All things considered, it really is quite surprising that Justice‘s electro renovation has lasted as long as it has. Gaspard Auge and Xavier de Rosnay’s 2007 debut Cross was impossible to ignore. Its wanton refuge in fellow French producers Daft Punk’s catalogue appeased anyone waiting for The Robotic Ones to make a decadent return to form and found its own niche in many a dance-loving heart. But as the Skins-twisted lights of yore started to fade, so did the duo’s overall relevance. The crest of the wave was only going to last so long. So the arrival of Audio, Video, Disco does little to dissuade from the idea that their time of heady popularity was short for a reason.

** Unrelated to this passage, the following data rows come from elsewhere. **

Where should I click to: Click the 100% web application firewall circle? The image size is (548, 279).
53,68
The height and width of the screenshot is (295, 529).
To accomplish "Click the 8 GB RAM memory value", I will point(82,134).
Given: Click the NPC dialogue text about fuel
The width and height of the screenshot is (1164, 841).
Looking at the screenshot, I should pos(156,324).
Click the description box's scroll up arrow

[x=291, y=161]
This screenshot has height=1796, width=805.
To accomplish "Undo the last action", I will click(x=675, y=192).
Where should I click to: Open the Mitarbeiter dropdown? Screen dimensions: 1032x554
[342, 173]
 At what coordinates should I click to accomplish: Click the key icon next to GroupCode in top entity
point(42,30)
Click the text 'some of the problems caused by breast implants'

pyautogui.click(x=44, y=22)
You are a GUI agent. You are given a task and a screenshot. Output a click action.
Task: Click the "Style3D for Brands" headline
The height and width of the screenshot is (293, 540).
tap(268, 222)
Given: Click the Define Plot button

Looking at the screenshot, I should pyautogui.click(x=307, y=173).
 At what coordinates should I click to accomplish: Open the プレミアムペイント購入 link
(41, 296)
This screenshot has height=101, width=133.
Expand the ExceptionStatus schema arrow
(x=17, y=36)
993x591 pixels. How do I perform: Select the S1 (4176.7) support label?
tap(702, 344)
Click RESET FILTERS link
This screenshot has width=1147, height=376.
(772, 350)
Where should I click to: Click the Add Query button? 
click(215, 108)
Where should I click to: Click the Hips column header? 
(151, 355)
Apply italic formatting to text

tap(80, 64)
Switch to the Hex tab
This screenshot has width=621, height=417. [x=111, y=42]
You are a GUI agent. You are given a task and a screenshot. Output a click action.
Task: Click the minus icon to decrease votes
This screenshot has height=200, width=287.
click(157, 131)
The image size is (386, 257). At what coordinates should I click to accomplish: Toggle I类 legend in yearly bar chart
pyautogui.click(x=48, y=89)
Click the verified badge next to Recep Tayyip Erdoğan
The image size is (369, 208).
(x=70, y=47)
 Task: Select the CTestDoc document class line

Trading in much of their trademark pop hedonism for a glorified take on much of their own musical heritage (references to the likes of Led Zeppelin, Cheap Trick, Queen and the like abound), Audio, Video, Disco is something of a strained return. Granted, the accelerated brilliance of their heyday is there for all to hear on tracks like Civilisation and the infectious riff of Helix, but for the most part their attempts at changing things in favour of a slower, more R’n’B influenced sound washes an unwanted dullness over almost everything. “For us this is the Route 66 album,” says Auge. “It’s a French album, with all these English influences from the ‘60s and ‘70s, but it has that American wide open thing going on too.” All of which adds up to something of a dog’s dinner.
Opener Horsepower is a hopeful stride forth, but as things turn to the sultry with Ohio, their vocal-led endeavours fall flat-faced to the floor. Without the melodic nous of their Parisian forefathers, trying to replicate the vigour and urgency of the guitar music they so enjoy through their electronic methods proves for the listener to be a test of endurance. Brianvision attempts to make the most out of an aimless Bill and Ted guitar solo but fails, Parades attempts stadium glam through synthetic means and fades into obscurity before returning almost at random with a panpipe ode to itself, whilst Newlands’ Dire Straits guitar flaps lose none of their dated haze even through this neo-revivalist guise.
Considering Auge and de Rosnay made a worthy name for themselves with some of the finest electro-pop of the last decade, it’s a real shame that this effort has not expanded on that sense of unhindered fun and joyous melody. It’s admirable that they have made such a shameless ode to that which they deem most important to their musical output, or at least what they thought might sell, but the way in which it seems so forced and uncomfortable is the opposite of what anyone would have expected. Maybe for their next effort they’ll become one of those Return To Form acts, just like their heroes.